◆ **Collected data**

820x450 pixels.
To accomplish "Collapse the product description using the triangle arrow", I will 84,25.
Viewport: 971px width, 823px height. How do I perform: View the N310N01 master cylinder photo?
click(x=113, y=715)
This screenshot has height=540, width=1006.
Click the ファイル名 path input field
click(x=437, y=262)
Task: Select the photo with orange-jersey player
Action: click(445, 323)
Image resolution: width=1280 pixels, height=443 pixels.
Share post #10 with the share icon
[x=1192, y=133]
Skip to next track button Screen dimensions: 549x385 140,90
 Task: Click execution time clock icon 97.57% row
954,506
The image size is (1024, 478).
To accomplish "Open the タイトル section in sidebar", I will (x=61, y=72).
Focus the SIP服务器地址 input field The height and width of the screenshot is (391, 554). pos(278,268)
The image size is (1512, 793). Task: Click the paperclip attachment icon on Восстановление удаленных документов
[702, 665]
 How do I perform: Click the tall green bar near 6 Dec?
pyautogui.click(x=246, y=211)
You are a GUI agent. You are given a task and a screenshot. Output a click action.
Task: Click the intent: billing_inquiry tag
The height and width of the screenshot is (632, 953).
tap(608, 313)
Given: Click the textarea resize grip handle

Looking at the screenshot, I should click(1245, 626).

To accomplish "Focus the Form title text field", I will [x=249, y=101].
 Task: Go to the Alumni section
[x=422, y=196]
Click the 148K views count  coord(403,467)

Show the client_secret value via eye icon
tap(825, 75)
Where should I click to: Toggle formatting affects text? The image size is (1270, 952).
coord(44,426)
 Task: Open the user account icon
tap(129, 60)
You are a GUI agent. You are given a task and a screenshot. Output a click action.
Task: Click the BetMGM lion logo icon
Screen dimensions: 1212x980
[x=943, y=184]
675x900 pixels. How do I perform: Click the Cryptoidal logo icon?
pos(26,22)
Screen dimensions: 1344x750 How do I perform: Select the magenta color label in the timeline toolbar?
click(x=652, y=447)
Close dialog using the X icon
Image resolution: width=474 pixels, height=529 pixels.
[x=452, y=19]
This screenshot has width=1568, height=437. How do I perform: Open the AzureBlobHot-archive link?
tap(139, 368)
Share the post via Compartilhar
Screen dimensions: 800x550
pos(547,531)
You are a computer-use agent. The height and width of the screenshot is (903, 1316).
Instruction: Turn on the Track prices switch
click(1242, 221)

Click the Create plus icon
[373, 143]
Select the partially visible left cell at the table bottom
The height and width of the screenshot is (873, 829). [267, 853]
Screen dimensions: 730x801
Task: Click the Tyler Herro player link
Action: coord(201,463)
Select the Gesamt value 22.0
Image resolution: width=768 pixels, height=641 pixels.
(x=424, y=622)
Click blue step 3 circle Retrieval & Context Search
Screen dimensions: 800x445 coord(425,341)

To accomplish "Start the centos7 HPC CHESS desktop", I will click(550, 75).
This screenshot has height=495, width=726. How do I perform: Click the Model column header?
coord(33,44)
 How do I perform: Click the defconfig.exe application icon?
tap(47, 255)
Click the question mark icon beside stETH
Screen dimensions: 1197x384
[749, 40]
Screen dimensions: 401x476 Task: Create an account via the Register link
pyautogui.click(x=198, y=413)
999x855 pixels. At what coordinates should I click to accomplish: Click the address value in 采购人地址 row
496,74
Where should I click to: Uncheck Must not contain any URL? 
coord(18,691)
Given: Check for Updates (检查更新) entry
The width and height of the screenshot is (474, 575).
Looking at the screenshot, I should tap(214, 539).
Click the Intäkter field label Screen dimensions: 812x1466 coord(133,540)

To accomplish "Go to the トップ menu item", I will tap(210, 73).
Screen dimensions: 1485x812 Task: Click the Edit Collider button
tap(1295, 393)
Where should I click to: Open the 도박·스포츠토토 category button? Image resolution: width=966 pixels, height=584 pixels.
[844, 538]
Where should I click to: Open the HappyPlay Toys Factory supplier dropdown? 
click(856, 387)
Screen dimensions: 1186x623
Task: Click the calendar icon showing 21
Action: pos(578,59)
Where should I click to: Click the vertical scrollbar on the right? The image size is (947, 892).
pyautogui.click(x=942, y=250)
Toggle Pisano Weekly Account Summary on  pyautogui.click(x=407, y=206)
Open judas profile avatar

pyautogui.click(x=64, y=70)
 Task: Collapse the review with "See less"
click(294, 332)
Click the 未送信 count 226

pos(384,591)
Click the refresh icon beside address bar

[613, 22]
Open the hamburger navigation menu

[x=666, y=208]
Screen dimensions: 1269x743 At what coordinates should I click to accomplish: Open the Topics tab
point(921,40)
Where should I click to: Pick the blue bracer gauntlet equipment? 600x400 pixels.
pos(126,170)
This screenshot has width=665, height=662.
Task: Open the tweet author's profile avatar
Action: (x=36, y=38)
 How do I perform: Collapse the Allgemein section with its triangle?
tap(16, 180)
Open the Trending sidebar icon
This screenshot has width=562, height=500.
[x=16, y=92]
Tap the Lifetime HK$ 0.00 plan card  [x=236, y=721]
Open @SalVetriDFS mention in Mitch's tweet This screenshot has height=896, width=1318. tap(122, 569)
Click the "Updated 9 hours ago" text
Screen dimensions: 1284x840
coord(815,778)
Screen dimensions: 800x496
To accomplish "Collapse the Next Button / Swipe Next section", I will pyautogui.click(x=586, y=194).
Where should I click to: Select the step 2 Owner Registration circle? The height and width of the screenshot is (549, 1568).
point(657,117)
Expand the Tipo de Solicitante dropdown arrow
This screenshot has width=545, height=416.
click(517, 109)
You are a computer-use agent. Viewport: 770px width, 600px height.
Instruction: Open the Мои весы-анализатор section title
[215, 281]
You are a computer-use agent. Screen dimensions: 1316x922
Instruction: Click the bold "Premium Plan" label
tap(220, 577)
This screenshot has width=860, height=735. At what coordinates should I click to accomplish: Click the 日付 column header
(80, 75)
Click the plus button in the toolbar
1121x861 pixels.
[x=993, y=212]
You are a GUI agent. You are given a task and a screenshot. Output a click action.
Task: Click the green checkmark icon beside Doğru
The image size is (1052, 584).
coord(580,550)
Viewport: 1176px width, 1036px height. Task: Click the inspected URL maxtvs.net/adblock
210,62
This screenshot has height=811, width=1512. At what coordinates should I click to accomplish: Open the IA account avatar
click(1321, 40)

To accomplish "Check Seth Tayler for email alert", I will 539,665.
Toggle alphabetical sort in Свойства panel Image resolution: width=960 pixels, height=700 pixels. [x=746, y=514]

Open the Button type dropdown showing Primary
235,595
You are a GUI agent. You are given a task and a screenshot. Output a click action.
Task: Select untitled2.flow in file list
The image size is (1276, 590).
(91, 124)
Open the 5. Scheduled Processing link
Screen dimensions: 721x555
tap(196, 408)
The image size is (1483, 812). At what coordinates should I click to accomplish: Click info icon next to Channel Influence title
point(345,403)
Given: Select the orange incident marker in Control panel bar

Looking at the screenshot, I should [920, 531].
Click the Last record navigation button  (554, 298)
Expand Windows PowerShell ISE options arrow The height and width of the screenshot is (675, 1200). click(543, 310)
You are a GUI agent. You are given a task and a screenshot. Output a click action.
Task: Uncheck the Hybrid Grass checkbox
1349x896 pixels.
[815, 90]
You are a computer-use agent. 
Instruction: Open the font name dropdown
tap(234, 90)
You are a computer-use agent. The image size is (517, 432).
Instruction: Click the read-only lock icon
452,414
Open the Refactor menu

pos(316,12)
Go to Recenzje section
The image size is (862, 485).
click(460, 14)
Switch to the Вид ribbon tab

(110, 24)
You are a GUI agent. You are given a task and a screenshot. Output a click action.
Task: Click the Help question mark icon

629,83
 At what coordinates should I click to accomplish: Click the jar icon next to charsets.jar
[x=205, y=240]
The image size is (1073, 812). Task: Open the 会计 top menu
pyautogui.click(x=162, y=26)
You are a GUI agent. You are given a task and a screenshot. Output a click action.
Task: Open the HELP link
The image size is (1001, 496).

◆ **WHAT YOU SHOULD DO**
The line with "Expand Windows PowerShell" and every line after it up to the end of the entries: output those exactly, and only those.

◆ **RESPONSE TO THE TASK**
Expand Windows PowerShell ISE options arrow The height and width of the screenshot is (675, 1200). click(543, 310)
You are a GUI agent. You are given a task and a screenshot. Output a click action.
Task: Uncheck the Hybrid Grass checkbox
1349x896 pixels.
[815, 90]
You are a computer-use agent. 
Instruction: Open the font name dropdown
tap(234, 90)
You are a computer-use agent. The image size is (517, 432).
Instruction: Click the read-only lock icon
452,414
Open the Refactor menu

pos(316,12)
Go to Recenzje section
The image size is (862, 485).
click(460, 14)
Switch to the Вид ribbon tab

(110, 24)
You are a GUI agent. You are given a task and a screenshot. Output a click action.
Task: Click the Help question mark icon

629,83
 At what coordinates should I click to accomplish: Click the jar icon next to charsets.jar
[x=205, y=240]
The image size is (1073, 812). Task: Open the 会计 top menu
pyautogui.click(x=162, y=26)
You are a GUI agent. You are given a task and a screenshot. Output a click action.
Task: Open the HELP link
The image size is (1001, 496).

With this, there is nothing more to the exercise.